The “ex” dilemma

This weekend has been spectacular and I am in such a good mood. One of my good friend’s mother had her son this weekend. I was there and I got to cut the cord because her son stayed safely at the head of the bed. We had a scare but both Mom and baby son are okay. So I’m coasting on joy right now. That’s not what I want to talk about. I want to know why a date would bring up “the ex” on the first date?

I went out on a date this weekend with a very handsome, sweet gentlemen. Nice restaurant. Everything was going fine. When he first asked about Roger I didn’t think anything of it. The second time, again, it didn’t bother me.

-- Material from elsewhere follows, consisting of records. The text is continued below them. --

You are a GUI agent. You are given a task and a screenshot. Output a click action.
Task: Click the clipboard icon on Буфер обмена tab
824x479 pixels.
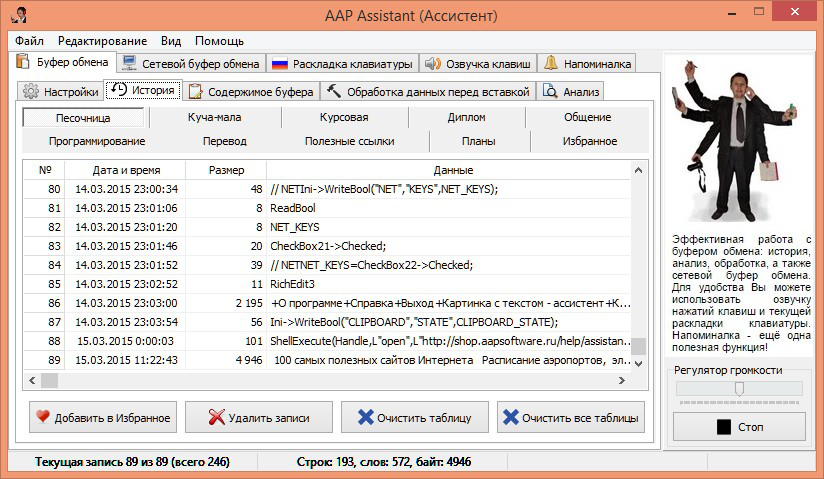[25, 63]
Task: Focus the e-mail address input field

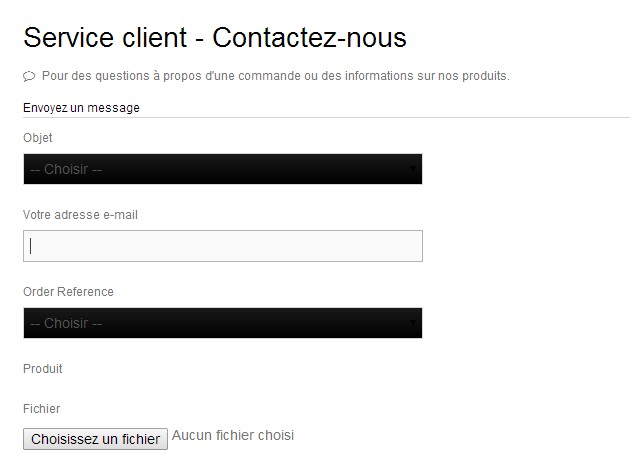Action: 223,246
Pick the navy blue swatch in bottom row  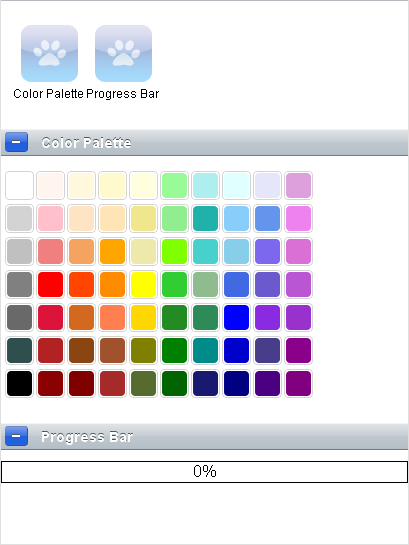coord(236,383)
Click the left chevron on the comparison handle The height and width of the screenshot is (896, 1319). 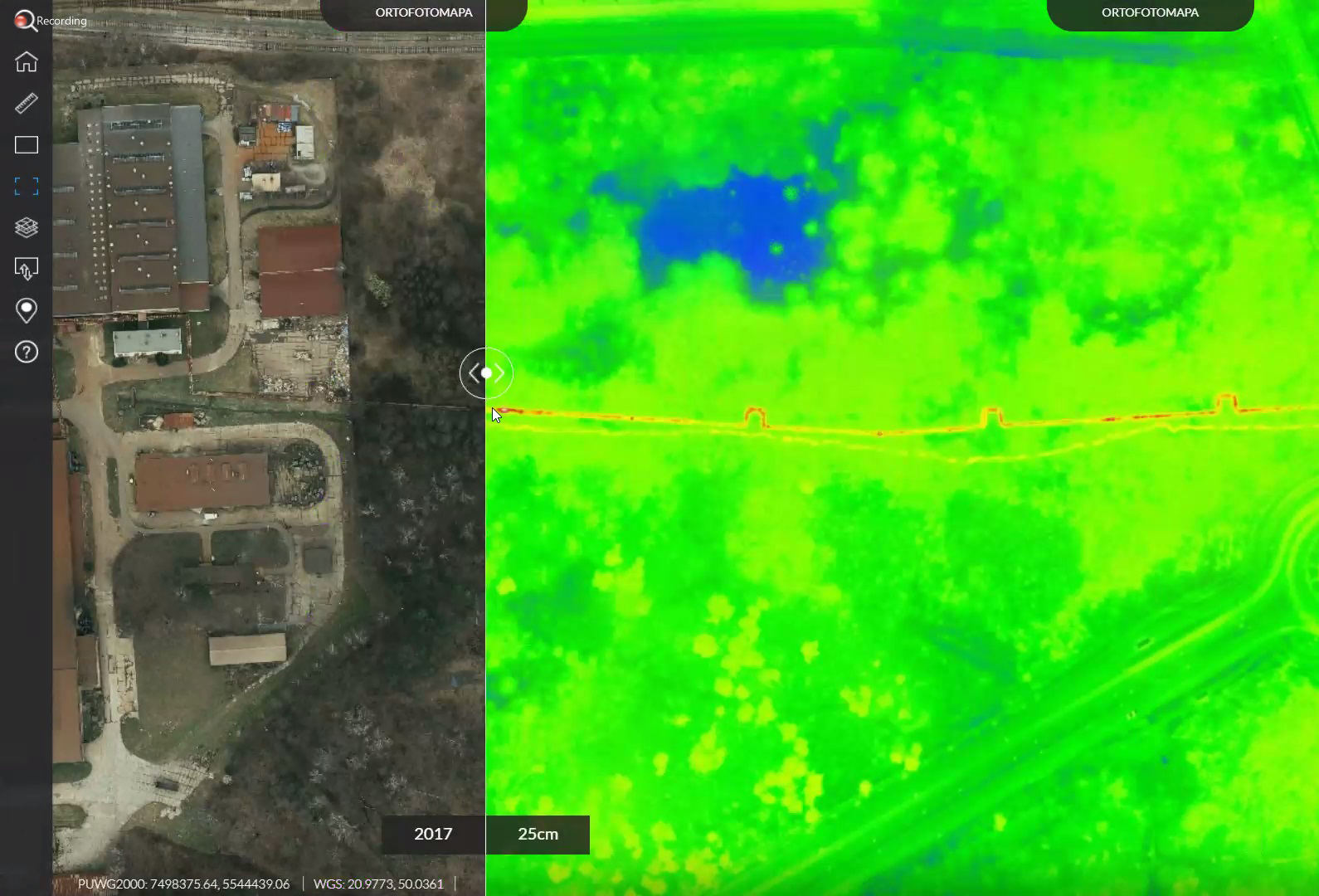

After that, I began to wonder why would he care? Why do people focus so much on the ex? If the relationship worked the couple would still be together, right? I’m not one to be intimidated by the ex. If I am intimidated then there’s something wrong. I think knowing the history is a good thing, but to be intimidated by the ex? No, not my thing.

I wanted to get to know the guy but alas, instead he wanted to talk about my ex. So I answered his questions and I guess he felt guilty because he wanted to know if I wanted to know about his ex’s. I politely said not right now. I’ll be damned if he didn’t start up on Roger again. And only Roger. If I was going to focus on an ex, Roger would not be the one.

Thankfully I got a call saying my friend’s mother went into labor. I think I’m going to call him tonight and ask him why he’s so obsessed about my ex. I don’t understand. Are you guys threatened by the ex?